Multiple valves are affected by RHD, mostly the mitral, aortic and tricuspid valves. The involvement of the mitral valve is almost 100%, while the aortic valve is damaged in a third of cases. Thickening of the valve occurs, which may lead to either restricted outflow or abnormal backflow through the valve opening.
This puts extra strain on the chambers on either side of the opening, reduces cardiac output of blood to the body circulation, and hinders proper exchange of oxygen and carbon dioxide through the lungs.
Mitral regurgitation is a condition in which the mitral valve allows blood to flow back into the left atrium when the left ventricle starts to pump blood. This eventually leads to left heart failure with dilation of the left sided chambers of the heart.
This is the lesion most commonly observed in RHD, usually in combination with other valve diseases. Mitral stenosis, aortic regurgitation and less commonly, aortic stenosis, are other components of the RDH spectrum.
Prevention of RHD
The prevention of RHD is a prime concern for medical professionals based with this huge burden of disease, and several levels of prevention have been described in detail. The most commonly adopted measure is antibiotic prophylaxis with penicillin, a drug highly active against group A streptococci, by which means the recurrence of ARF can be prevented.
Screening measures using echocardiography are also being discussed to allow early detection and treatment of high-risk populations before clinical disease sets in.
Medical management for RHD is only effective to control cardiovascular symptoms in early cases. RHD may remain silent for years or decades because of compensatory changes in the heart. Secondary prevention with long-acting penicillin G or other effective antibiotics should be strictly enforced to reduce the risk of recurrence of ARF with resulting RHD complications.
Once heart failure sets in, surgery is the only option unless the patient has no access to surgery or is unfit for it. Lifestyle changes are relevant to allow the maximum freedom from symptoms.

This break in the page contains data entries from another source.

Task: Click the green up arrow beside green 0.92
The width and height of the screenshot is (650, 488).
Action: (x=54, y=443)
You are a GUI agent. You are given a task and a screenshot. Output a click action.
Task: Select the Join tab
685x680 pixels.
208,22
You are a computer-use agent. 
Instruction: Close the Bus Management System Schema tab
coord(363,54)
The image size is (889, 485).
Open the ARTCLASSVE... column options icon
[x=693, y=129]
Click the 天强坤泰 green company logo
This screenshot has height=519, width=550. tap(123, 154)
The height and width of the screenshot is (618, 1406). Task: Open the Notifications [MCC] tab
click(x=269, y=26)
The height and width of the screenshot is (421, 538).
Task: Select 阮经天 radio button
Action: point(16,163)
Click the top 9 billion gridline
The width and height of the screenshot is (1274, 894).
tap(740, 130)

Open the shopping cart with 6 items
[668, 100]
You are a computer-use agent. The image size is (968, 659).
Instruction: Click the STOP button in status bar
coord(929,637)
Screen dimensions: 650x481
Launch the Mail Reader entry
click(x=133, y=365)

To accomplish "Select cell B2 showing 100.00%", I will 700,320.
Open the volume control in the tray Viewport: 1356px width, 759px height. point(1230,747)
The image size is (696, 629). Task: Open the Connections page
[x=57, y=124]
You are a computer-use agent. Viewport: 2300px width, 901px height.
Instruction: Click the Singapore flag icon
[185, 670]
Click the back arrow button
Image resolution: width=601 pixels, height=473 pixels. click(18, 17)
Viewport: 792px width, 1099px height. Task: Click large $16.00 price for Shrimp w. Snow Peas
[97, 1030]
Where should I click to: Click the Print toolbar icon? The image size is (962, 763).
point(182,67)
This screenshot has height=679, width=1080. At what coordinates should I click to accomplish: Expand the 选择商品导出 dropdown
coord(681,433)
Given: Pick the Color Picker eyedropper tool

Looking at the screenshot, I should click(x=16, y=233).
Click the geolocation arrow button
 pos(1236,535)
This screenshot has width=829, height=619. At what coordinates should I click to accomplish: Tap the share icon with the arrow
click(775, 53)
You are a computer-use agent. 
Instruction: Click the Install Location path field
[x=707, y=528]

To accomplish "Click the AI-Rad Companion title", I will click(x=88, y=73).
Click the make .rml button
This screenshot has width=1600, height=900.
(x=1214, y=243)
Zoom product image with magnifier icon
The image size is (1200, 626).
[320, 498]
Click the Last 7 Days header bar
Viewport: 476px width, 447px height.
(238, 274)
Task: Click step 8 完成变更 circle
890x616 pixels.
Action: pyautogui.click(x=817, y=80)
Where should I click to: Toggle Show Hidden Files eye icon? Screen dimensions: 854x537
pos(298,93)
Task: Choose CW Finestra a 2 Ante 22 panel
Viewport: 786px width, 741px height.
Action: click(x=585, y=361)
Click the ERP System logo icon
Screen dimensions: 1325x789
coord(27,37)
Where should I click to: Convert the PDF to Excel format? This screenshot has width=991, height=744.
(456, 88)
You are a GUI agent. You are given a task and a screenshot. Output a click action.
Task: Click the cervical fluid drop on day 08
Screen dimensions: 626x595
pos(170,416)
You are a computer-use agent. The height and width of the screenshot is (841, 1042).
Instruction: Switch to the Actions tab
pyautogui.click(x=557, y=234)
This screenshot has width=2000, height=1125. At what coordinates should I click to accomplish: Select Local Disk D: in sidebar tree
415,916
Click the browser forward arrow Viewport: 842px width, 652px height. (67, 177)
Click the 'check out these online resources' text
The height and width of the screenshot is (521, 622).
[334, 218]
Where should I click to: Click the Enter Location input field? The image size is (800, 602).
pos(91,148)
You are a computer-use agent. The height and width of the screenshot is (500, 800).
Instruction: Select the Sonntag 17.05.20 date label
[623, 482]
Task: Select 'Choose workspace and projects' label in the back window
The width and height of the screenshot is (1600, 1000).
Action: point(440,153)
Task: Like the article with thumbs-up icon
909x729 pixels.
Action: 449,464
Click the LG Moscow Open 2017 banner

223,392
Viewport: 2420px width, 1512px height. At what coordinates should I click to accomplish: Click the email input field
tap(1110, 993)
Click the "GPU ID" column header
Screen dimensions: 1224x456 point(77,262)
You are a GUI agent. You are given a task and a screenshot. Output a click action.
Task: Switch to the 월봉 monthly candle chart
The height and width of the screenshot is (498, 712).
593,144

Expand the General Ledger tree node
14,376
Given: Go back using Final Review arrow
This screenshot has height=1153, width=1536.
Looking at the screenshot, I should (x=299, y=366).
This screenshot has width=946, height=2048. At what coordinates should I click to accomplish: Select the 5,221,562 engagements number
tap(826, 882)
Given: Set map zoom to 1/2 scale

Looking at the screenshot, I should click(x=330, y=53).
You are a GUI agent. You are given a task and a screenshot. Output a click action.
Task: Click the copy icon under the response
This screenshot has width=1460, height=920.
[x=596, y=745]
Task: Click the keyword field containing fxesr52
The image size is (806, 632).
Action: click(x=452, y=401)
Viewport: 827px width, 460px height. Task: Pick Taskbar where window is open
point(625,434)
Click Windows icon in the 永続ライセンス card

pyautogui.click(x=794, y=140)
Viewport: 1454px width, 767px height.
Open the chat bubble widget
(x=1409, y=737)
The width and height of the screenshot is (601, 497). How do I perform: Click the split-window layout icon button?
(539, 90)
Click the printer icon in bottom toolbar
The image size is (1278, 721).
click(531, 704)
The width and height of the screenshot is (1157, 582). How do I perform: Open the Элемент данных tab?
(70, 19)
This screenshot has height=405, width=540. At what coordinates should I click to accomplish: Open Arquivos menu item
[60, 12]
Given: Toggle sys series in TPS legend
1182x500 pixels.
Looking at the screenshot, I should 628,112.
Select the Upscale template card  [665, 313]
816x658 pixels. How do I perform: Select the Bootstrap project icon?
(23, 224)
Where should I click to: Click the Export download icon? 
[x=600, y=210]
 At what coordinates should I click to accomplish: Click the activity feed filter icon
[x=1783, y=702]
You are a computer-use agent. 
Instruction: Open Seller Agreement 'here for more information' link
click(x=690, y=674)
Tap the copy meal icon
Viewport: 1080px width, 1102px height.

Prevention of endocarditis is another important precaution to be observed in patients with RHD, when they are faced with invasive procedures, and especially after surgical treatment with prosthetic heart valve replacement, valve repair, or if they already have had one or more episodes of endocarditis.
The management of RHD is primarily surgical once signs of declining left ventricular function or symptoms relating to poor heart function set in. Both balloon procedures to dilate narrowed valves, or valve replacement for irreparably damaged valves, are commonly practiced.
Patients with mitral stenosis may develop clots in the stagnant blood within the left atrium. These may break off and travel within the blood vessels to block various important blood vessels within the body, resulting in stroke, heart attacks or pulmonary embolism. Anticoagulation is needed if an atrial clot is present.
Dilation of the left atrium can cause disruption of the heart’s pacemaker in the left atrial wall, causing an irregular heartbeat called atrial fibrillation. This is most often seen in mitral stenosis, especially in older patients with elevated right atrial pressure. It increases the risk of embolism, and of ventricular arrhythmia which can precipitate acute cardiac failure because of the poor reserve of pumping action in the diseased heart.